• _Your assignment_:
Search the entries below for the word "count" and copy every line where it appears.
Material provided Block Start
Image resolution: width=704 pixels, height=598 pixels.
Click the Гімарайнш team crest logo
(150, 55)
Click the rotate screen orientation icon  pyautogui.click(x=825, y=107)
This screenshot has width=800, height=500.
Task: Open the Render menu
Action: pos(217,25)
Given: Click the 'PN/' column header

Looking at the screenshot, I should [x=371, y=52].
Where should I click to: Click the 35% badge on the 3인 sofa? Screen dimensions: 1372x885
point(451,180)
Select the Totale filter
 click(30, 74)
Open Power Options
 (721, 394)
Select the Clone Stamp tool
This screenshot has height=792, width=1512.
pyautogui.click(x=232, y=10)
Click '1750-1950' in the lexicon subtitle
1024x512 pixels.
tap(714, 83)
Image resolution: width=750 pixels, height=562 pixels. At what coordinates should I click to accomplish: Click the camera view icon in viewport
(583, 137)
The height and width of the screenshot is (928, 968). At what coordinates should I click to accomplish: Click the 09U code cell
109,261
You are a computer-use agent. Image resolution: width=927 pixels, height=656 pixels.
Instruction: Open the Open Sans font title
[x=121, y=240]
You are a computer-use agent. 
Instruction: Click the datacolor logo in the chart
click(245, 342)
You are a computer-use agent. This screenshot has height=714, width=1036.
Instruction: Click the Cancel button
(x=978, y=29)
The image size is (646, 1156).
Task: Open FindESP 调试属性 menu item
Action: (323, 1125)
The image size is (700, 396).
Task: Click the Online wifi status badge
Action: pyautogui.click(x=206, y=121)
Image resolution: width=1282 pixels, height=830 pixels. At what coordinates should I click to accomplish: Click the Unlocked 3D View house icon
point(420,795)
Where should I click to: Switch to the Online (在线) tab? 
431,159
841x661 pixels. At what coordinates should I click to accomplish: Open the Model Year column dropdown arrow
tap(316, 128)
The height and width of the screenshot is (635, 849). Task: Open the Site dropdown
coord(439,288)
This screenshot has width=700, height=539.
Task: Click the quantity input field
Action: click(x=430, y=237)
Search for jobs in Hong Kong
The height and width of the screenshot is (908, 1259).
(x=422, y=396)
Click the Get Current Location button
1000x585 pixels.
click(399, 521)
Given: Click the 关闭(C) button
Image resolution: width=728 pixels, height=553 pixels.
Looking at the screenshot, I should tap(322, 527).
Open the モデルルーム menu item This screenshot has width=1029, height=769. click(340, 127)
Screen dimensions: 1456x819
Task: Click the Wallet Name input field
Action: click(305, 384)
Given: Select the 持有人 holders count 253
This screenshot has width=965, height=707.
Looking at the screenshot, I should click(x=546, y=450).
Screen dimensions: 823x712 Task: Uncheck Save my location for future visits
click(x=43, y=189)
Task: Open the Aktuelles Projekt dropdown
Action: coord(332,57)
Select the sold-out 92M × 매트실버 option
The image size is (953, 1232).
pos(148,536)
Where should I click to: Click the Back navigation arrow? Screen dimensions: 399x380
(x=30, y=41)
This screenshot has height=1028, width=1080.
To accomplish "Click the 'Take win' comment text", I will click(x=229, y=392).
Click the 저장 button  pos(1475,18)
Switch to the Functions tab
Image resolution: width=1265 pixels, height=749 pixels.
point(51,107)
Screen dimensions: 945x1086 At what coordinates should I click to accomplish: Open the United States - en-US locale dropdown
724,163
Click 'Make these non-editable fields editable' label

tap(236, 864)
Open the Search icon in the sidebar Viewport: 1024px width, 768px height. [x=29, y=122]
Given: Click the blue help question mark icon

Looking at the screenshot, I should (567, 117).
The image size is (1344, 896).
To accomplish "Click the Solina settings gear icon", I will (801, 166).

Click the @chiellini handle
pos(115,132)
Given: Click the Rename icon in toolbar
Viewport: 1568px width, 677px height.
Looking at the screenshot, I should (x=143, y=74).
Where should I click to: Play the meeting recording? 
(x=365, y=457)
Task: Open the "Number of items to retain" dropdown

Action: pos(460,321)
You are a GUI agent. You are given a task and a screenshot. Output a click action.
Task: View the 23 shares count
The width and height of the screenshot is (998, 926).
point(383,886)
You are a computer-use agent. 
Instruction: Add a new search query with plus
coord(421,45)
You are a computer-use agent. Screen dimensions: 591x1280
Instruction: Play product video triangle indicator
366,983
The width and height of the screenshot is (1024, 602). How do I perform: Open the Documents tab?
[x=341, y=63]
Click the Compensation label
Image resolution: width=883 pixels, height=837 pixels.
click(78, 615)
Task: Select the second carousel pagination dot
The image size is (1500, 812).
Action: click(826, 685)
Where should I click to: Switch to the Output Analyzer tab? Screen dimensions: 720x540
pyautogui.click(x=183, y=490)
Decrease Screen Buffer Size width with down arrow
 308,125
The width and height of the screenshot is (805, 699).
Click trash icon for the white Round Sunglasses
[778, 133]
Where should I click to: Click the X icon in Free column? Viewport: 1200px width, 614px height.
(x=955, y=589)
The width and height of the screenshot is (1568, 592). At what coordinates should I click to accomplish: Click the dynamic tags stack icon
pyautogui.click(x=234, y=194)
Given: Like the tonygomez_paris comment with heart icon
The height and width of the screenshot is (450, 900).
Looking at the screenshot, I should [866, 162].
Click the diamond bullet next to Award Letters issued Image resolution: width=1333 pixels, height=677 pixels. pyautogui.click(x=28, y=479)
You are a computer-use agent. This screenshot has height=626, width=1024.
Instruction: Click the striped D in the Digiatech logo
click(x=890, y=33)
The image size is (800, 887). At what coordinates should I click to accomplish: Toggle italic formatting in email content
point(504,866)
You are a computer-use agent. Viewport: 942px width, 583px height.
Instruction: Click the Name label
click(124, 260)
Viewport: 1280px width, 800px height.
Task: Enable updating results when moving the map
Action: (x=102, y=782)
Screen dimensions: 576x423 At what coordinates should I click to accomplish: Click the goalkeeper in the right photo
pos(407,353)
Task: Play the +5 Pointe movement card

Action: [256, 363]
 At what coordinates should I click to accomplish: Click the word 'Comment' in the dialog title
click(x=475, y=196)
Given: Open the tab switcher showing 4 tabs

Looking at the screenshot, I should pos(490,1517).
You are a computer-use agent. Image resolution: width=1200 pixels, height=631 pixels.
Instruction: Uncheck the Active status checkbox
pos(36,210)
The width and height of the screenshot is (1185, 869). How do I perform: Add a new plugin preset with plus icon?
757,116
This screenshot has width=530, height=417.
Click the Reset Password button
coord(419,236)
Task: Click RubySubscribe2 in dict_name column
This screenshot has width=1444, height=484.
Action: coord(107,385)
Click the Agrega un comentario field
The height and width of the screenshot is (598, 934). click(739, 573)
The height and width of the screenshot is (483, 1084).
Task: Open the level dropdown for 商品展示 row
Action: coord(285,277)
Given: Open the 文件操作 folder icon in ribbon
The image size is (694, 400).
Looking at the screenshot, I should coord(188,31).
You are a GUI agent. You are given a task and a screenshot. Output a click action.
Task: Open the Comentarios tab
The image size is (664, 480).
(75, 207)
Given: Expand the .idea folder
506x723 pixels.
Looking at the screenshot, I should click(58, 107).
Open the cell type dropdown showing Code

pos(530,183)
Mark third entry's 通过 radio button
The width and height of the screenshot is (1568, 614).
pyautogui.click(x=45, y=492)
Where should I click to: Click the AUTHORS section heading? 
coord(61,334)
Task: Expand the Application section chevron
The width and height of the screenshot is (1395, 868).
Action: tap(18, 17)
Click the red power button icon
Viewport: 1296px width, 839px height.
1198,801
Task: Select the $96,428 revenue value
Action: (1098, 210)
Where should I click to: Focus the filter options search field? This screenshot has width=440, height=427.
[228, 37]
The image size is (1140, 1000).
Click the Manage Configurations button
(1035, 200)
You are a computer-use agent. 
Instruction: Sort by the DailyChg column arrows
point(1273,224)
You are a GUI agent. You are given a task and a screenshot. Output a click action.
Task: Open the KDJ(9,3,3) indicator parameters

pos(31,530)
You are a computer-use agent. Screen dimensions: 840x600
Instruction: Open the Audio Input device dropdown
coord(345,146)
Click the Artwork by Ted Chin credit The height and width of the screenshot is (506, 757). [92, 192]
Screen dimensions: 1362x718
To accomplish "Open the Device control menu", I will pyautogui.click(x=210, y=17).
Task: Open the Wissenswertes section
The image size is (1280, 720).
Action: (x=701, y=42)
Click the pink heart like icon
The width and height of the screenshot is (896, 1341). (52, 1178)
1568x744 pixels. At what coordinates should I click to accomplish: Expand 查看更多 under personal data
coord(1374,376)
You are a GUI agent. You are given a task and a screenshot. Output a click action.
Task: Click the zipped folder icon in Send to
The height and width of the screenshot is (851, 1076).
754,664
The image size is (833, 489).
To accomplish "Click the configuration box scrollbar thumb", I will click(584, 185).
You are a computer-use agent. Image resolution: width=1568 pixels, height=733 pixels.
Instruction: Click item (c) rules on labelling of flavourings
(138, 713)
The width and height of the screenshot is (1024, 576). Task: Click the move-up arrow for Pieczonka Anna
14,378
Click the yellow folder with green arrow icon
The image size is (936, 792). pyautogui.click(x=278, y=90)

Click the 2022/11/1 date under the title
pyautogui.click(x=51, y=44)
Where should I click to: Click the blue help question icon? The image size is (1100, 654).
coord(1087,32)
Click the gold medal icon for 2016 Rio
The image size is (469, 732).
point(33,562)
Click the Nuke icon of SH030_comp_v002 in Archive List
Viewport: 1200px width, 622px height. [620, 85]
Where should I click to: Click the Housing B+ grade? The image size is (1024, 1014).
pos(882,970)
Material provided Block End
• _Answer section_:
Given: Select the 持有人 holders count 253
Task: View the 23 shares count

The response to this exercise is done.